### TEXTE FOURNI
+ + +
D'aucuns diront que je regarde trop les séries policières françaises (PJ, Braquo, Flics, La Crim'...), que j'ai trop lu de polars (les Poulpes étant jeune, Daeninckx, Jonquet, Thilliez, Oppel, Delteil, etc.), ou bien encore qu'il y a trop d'uniformes dans ma vie privée... Ceux-là auront sûrement raison.
Il n'empêche qu'au hasard des rencontres sur Twitter, j'ai découvert qu'il n'y avait pas que des auteurs de romans jeunesse et des bibliothécaires (oui, j'ai ouvert mon e-horizon). Certains "flics" y sévissent aussi pour, comme moi, donner un aperçu hors des clichés péjoratifs de nos métiers respectifs.
Et c'est donc par ce biais (PJ_un_jour) que j'ai pris connaissance de ce livre, plutôt un "beau-livre" (vu le prix, humm). Puisque je reste quand même intéressée par les livres en général. Je ne m'éloigne pas trop non plus de mon univers...
Enquêtes Générales, immersion au coeur de la BRB de Raynal Pellicer et Titwane |
C'est surtout le concept "immersion" à la BRB (Brigade de Répression du Banditisme : un groupe d'élite dans la police judiciaire, pour les non-initiés) qui attire l'attention. Et le fait que cette immersion soit totalement restituée en aquarelles et crayonnés façon carnet de voyage, journal de bord ou voire même carrément BD ! Nous sommes donc à mi-chemin entre la BD et le polar. Parfait. Tout ce que j'aime.
Néanmoins, il s'agit bien d'enquêtes et de faits tout ce qu'il y a de plus réels. Et non pas de fiction. Pour le coup, je me suis même dit que la fiction ne dépassait pas du tout la réalité tant celle-ci était déjà assez incroyable ! Des braqueurs déguisés en femmes coquettes, un gang nommé "les pink panthers" : ça ne s'invente pas.
Et puis l'originalité de ce documentaire est liée à sa forme. Les aquarelles sont une solution à la contrainte des autorités policières qui ont refusé plusieurs fois le projet dans sa forme initiale (docu filmé) : les reportages sur les unités d’élites sont interdits : trop de risques de dévoiler des visages et des méthodes qui pourraient servir aux malfrats.
Alors, j'ai commencé l'immersion.
J'ai découvert un univers de l'intérieur, j'ai suivi des enquêtes presque en temps réel (du moins en épisodes, façon série télévisée). J'ai savouré des anecdotes sur les membres de l'équipe de la BRB (certains portent des T-shirts aux couleurs étonnantes). J'ai compris pas mal de choses sur la manière de mener une enquête, telle une traque de plusieurs mois avec des moyens parfois laborieux mais inévitables et finalement efficaces (planques, écoutes téléphoniques, etc.). J'ai suivi des interrogatoires : les croquis des attitudes des suspects mal à l'aise sur leur chaise traduisent à la fois un certain sentiment de gêne (culpabilité ?) mais aussi une proximité avec le lecteur.
+ + +
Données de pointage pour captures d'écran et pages
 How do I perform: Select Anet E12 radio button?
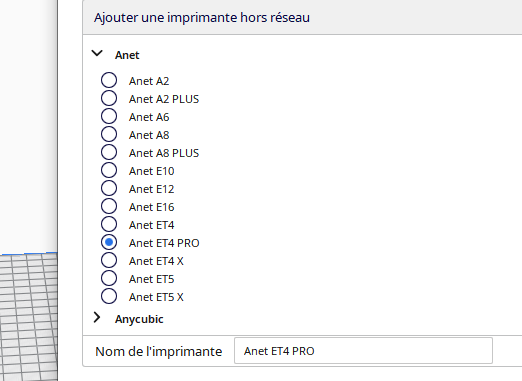(x=109, y=188)
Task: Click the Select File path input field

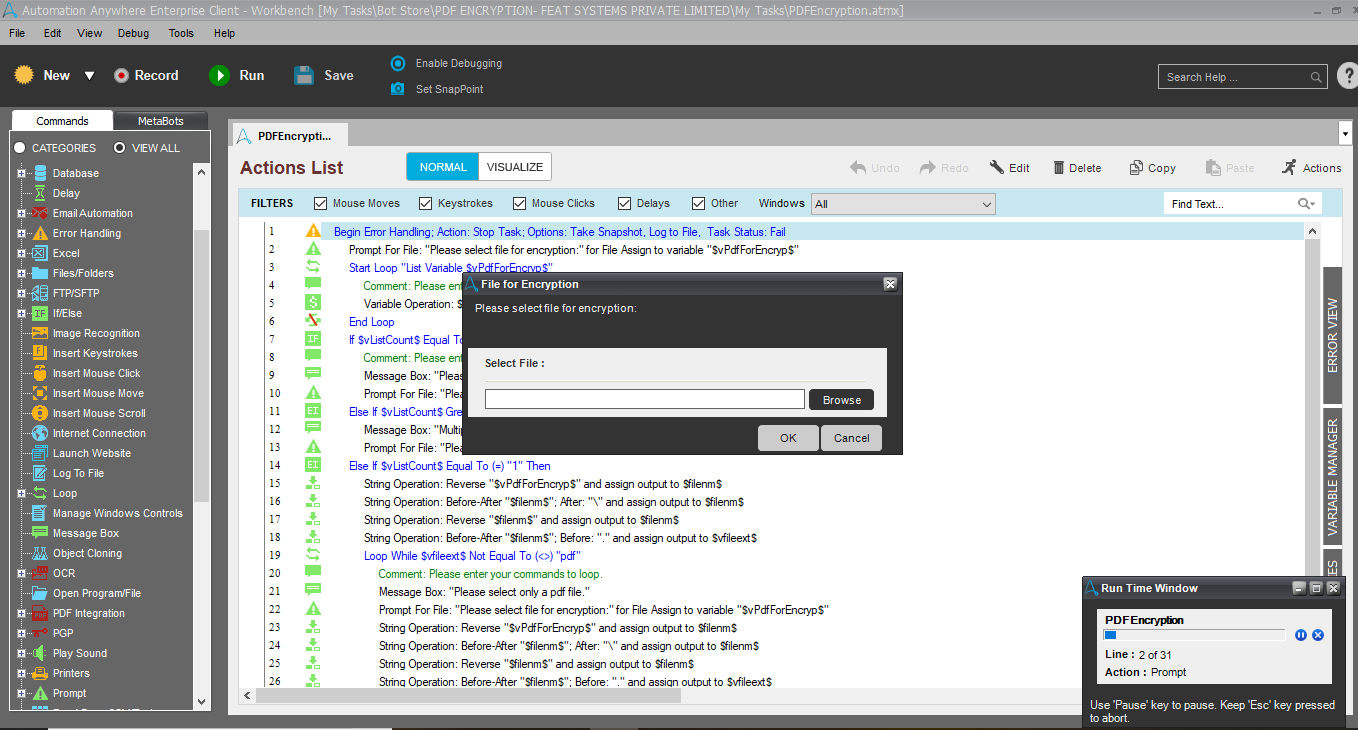Action: pos(644,399)
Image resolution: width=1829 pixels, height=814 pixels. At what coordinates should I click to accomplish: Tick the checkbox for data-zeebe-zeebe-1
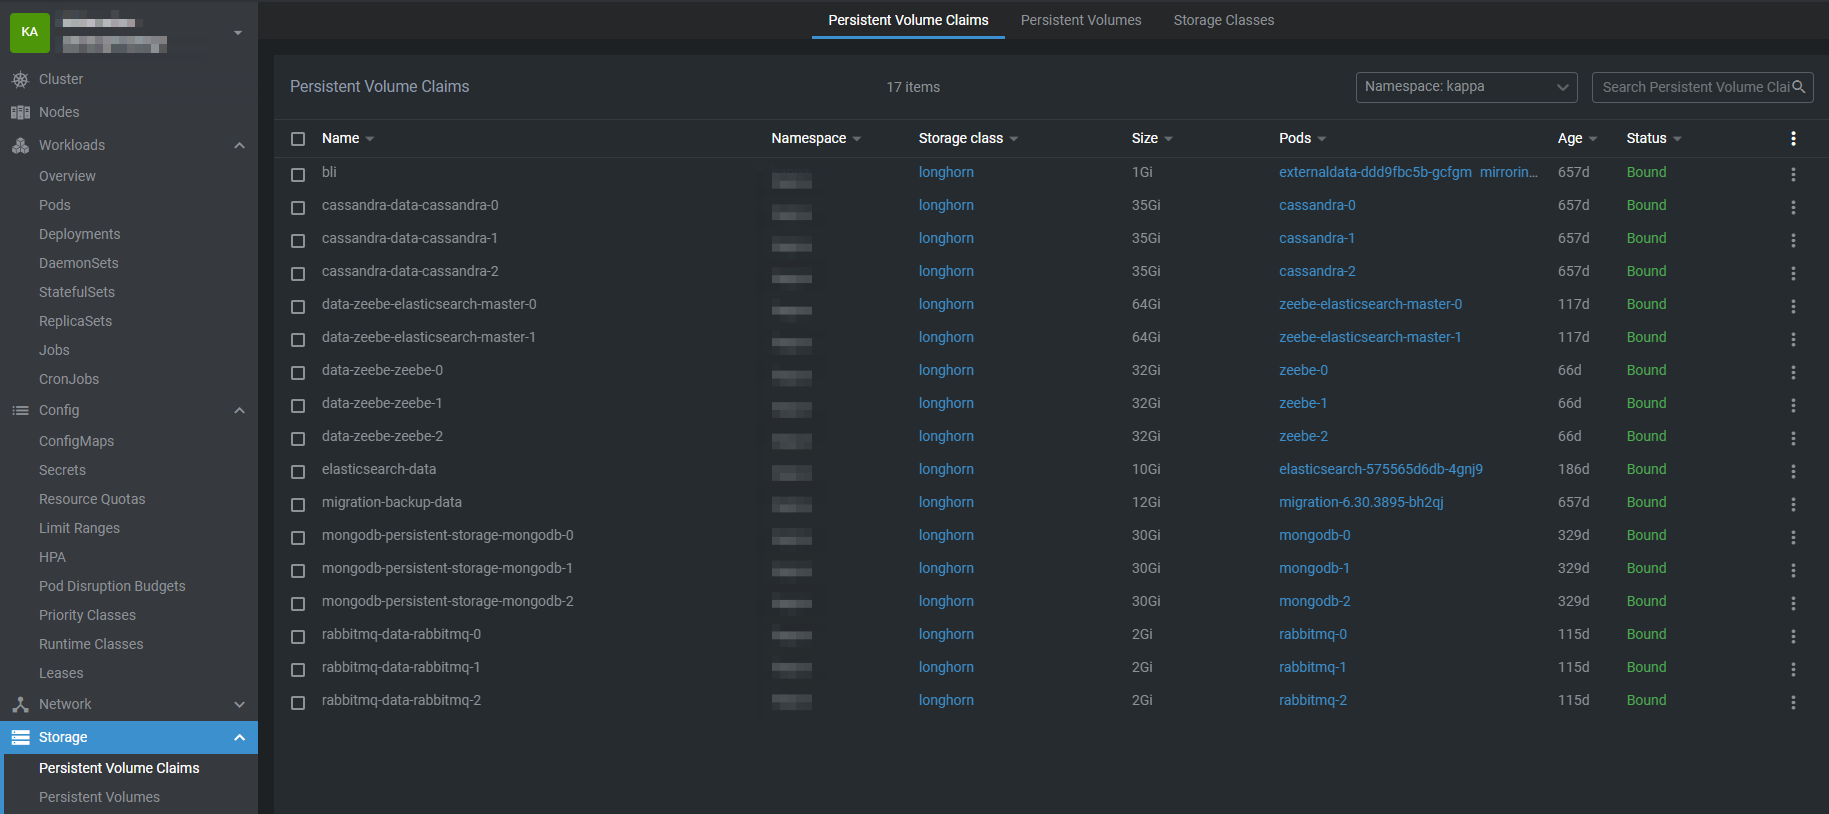[x=298, y=405]
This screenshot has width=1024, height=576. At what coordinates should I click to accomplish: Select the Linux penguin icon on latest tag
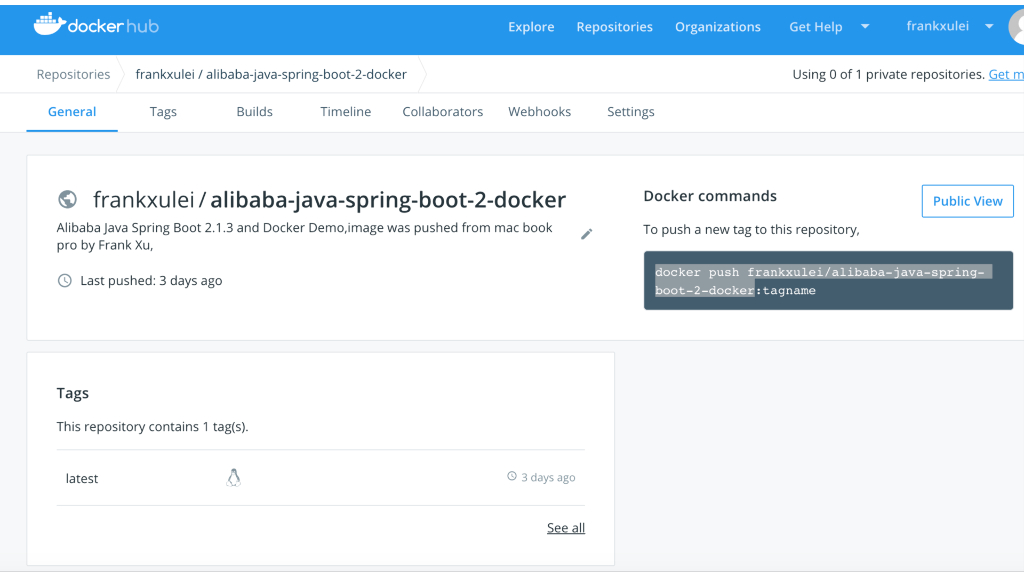[x=233, y=477]
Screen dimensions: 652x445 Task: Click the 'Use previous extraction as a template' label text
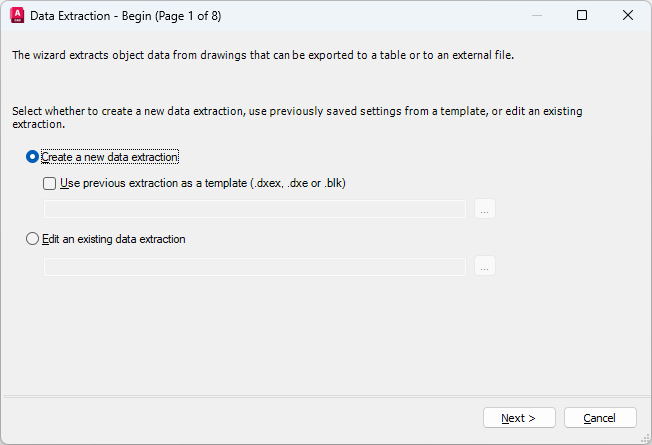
+ + +
### CONSIGNES
1. D'après le texte fourni, que veut dire le sigle BRB ?
2. Reprenez le texte sur l'immersion à la BRB et prolongez-le après sa dernière phrase.

### RÉPONSES PAR CONSIGNE
1. Brigade de Répression du Banditisme.

2.
J'ai savouré le récit du braquage du siècle (la bijouterie Harry Winston, grand seigneur, a su récompenser l'équipe de la BRB avec une boîte de chocolat de 12 pièces...). J'ai palpé la fierté de l'équipe entière d'avoir mis tout le monde sous les verrous. Une enquête récompensée même par un mot des bandits arrêtés, presque bons perdants : "bien joué, beau travail les gars" disent-ils aux flics ! Une réaction étonnante qui reviendra souvent dans le livre ! Les bandits sont circonspects par le travail de leurs traqueurs. Qui l'aurait cru !? On est loin des clichés sur les flics avec des bottins et des arrachages d'aveux forcés. Tout est stratégique : avec les éléments de l'enquête il faut acculer le suspect et parfaire la procédure administrative. De la rigueur et de la minutie.
Maintenant, les soums, les tubars, les fadettes, les queues de CR (dans l'ordre : voitures banalisées aux vitres teintées pour surveiller, informateurs, factures détaillées, fin de dossiers en commission rogatoire) vous l'aurez compris, n'ont donc plus de secrets pour moi !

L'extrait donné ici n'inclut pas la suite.